山間にあって、林業は栄えなかったムラ-『伊那路』を読み返して⑫

2019-07-09 23:00:19 | 歴史から学ぶ

「僻地の生活」後編-『伊那路』を読み返して⑪より

  中村たかを氏は『伊那路』昭和34年6月号)に「山村と道路問題、一つの試論―杖突の旅から―」を発表している。これもまた、地域の様子をうかがう上で、データが掲載されていて興味深い。舞台となった藤沢村は、旧高遠町の北部、藤沢谷の奥まった地域をいう。杖突峠を越えれば諏訪へと続き、古い時代には伊那谷の入口とも言って良かったのだろう。奥まっているだけに、山村、そして「山」をイメージするわけであるが、中村氏は、面積の90パーセントを示している山林原野の多い藤沢村の生業を次のように記している。

この村の土地台帳登載地積二九四一・八町中、山林わずか一〇六・四町という数字が示すように、山林はいたって少なく、林業も真に振わなかった。昔、ここにはシロキヤという材木屋(製材の生産者)があり、ソマ・コビキ・ヒヨウを使って仕事をしていたが、彼等は御堂垣外に三軒、台に一軒の計四軒があるに過ぎなかった。彼等は山ひとつこえたむこうの谷筋の三義村からソマやコビキを雇い、伐採・製材をさせ、その場で柱や板を作り、地元の人をヒヨウにたのみこれを搬出・運搬させ、ダチンヅケによって諏訪のシロキヤ(材木問屋)に出したという。ここでは筏を使うことが出来なかったので、原木を加工して製品の形で外に出すということが行われたわけである。山元、例えば村内の松倉の人が「ここには昔からシロキヤやソマやコビキや目立ったヤマシ(山師)がいなかった」といっているように、地元の人はヒヨウとダチンヅケの仕事をするだけであった。なお、ヒヨウは明治三七~八年頃一日働いても四〇銭、ダチンヅケは一駄一円、五〇銭とるのはソマかコビキであった。(中略)

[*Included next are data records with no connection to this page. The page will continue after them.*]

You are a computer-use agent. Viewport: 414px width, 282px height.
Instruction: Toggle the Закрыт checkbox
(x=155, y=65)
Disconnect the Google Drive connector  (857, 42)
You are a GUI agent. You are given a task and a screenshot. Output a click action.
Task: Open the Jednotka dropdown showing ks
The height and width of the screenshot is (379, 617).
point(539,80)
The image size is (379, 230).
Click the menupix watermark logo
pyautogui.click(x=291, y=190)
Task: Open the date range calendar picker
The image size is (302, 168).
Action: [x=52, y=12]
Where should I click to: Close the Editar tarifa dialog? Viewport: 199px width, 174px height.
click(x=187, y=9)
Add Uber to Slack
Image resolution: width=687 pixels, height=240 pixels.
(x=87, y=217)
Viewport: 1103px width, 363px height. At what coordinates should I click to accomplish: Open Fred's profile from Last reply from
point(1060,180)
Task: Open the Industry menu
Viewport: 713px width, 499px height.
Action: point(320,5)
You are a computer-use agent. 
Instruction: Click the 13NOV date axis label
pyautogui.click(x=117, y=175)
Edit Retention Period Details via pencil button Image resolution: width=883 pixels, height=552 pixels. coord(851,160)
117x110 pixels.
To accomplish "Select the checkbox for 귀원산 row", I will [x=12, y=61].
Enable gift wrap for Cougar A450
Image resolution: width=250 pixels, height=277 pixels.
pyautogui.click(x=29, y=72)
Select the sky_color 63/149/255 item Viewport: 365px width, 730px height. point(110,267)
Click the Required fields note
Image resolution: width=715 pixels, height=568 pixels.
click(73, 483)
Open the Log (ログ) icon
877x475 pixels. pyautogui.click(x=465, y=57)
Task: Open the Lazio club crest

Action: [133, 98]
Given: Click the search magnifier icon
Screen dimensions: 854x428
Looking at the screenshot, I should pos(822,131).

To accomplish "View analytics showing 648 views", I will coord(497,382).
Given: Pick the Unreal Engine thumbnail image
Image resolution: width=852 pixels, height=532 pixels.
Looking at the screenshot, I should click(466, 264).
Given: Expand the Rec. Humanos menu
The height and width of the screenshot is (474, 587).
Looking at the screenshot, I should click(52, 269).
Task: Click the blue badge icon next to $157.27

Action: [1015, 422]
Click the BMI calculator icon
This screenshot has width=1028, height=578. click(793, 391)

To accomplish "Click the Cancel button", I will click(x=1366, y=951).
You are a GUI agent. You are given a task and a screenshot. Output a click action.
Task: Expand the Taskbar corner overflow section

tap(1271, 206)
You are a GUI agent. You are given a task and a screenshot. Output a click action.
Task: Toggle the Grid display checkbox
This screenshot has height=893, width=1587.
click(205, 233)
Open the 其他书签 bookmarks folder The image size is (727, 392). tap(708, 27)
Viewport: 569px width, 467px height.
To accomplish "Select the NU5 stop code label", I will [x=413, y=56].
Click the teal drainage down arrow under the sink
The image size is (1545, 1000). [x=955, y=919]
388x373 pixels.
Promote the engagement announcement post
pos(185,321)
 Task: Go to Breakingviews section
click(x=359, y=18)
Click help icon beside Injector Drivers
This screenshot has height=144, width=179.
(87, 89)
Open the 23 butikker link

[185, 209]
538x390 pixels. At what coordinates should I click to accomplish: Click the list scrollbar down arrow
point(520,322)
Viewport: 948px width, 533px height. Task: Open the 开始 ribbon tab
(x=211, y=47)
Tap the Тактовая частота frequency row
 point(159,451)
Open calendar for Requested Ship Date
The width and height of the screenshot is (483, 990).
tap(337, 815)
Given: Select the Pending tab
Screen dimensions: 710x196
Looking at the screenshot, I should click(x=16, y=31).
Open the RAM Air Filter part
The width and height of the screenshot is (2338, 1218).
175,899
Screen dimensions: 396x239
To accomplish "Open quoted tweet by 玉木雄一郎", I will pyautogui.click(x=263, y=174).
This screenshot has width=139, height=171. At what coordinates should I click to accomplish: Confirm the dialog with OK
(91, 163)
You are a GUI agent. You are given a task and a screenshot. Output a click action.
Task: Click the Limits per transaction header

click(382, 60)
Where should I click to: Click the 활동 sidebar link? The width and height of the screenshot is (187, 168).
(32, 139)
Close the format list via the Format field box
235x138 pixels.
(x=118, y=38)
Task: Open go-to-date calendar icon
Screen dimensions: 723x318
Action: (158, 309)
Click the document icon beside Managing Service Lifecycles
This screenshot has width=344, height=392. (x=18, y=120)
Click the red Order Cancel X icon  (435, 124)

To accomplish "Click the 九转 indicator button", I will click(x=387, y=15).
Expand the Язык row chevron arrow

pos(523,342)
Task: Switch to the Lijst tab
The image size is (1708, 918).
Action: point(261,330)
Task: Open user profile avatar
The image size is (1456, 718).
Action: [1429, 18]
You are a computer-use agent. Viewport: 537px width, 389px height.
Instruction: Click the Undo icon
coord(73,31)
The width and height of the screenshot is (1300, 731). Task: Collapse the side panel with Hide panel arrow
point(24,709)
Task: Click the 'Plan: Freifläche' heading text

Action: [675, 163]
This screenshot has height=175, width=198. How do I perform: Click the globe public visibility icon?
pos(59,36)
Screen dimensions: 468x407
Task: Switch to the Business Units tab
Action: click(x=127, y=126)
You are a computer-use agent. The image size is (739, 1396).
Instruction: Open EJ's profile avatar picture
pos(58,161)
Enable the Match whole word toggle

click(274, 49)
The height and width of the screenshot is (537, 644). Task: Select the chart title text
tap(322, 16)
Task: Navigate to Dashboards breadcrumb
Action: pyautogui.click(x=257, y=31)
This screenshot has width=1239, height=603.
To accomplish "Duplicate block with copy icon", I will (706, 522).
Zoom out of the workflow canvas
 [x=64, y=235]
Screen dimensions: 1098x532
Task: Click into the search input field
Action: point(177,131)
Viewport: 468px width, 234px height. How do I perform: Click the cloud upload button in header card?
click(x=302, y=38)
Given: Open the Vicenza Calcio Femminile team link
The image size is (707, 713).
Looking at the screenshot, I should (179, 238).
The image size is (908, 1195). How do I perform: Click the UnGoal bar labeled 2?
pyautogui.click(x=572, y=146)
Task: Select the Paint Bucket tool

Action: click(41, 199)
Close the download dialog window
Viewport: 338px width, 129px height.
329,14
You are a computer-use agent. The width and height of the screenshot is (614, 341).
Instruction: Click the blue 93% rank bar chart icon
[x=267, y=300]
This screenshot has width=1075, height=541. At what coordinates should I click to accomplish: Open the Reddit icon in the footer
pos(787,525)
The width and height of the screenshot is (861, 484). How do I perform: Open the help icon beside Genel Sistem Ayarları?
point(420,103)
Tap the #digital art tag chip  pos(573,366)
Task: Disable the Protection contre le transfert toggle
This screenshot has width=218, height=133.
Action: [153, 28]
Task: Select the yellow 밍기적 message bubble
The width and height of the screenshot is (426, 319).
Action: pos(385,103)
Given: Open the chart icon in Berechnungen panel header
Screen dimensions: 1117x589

例えば明治五年栗田には農三五、農兼工四、農兼大工職一、農兼馬口労一、農兼桶結職二、農兼紺屋職二、農兼酒造二、医者一、また同じ水上上では農三六、農兼水車一、農兼鍛冶一、農兼九六鍬三、農兼工二というように、この頃わずかながらも商い物や職人を農間渡世とする者があり、また、機織りや養蚕寒天製造なども行われていたし、質屋、穀商、雑貨商などを兼ねるものも現れた。こうしてみると、この村は山村といいながら、生活の中心は農業、殊に水田耕作におかれ、生活の一年が米作りを中心にして営まれており、米作は駄賃附けとうらはらの関係にあり、これらの営みを通じて馬の使用が目立った特徴となっていたことがわかる。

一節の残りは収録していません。